Sevyn Banks is the easiest to project. He started opposite Wade last year and figures to be the number one guy this year. Opposite him is a mystery. Cam Brown would be the easy one to project, but he is coming off a torn Achilles, which seems sub-optimal for a corner. There is no obvious replacement. Marcus Williamson played a lot of snaps last year but wasn’t very good and doesn’t seem to be in the mix this year. Ryan Watts and Lejond Cavazos are the youngsters who could break through. Another name is freshman Denzel Burke, who is getting some practice hype.

Safety is another mystery. No one really played very well in the position last year. Josh Proctor is the most experienced guy, but it didn’t feel like the coaches trusted him. Marcus Hooker actually started last year, but was ineffective and is coming off a DUI arrest. A trio of younger guys figure to be in the mix - Lathan Ransom seems to get the most pub on being a starter this year. But Cam Martinez and Kourt Williams are guys who figure to get on the field, though in what capacity is still up in the air.

Prediction

Defense these days ain’t what it used to be. Nick Saban more or less capitulated in the last few years, moving his team from the plodding run first and play great defense into the death machine they are now. What’s a good defensive performance against Alabama? Holding them to 30?

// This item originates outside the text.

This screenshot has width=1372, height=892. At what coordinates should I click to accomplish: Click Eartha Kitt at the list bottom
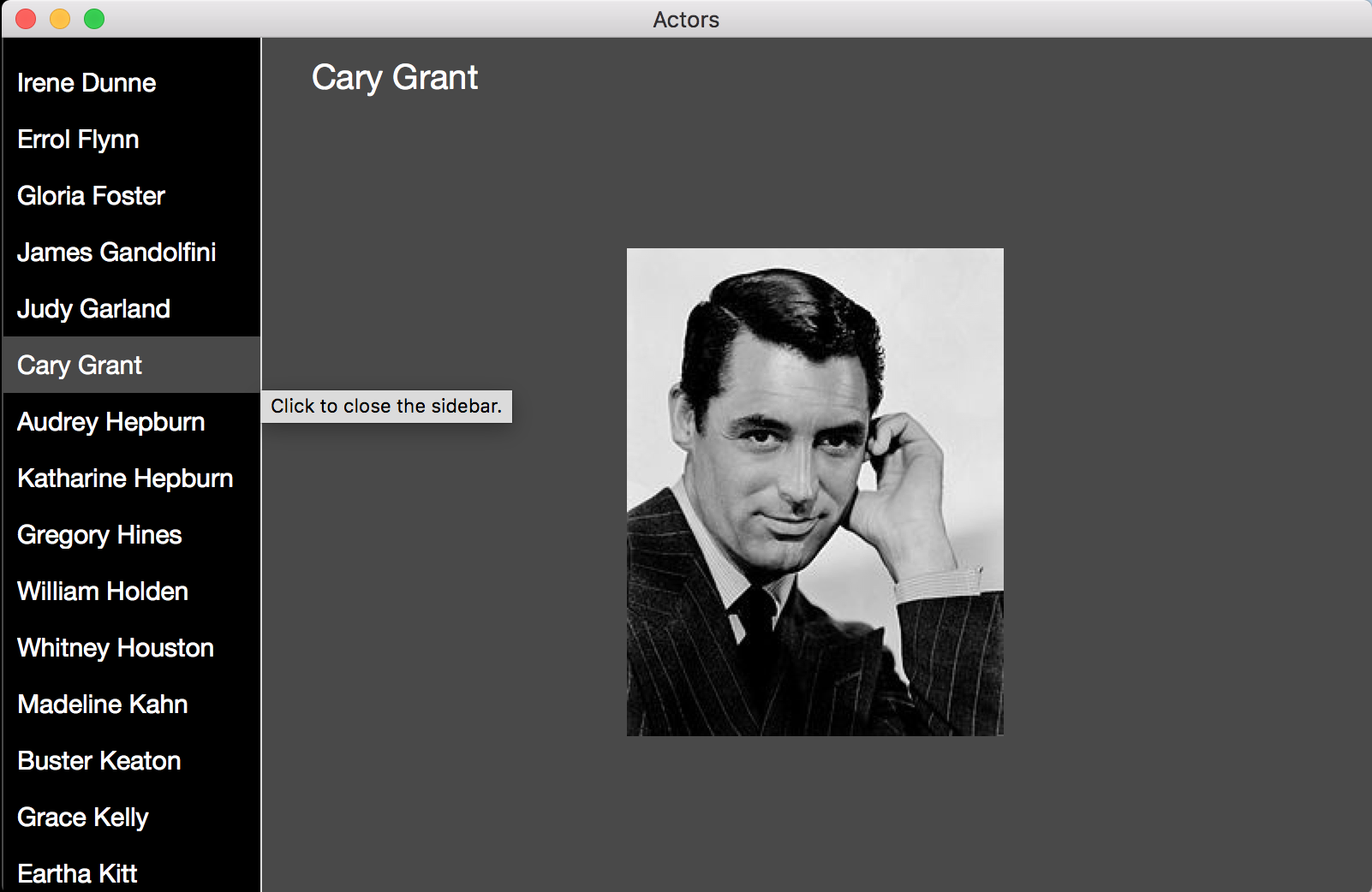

That’s not to defend OSU - they were relatively poor last year for a contending team. But it is also difficult to tell what is good defense anymore. Ohio State plays some teams that have some punch - especially starting the season against Minny and Oregon. While looking at the roster makes me skeptical of mass improvement, I do think a more normal practice routine will allow them to play a variety of coverages and look like a more functional unit. In other words, while being great is probably out of the question, being a bit more solid should be the goal. We’ll shoot for a top 15 group on the F+, good enough to win, but not good enough to carry the team all season if the offense isn’t right.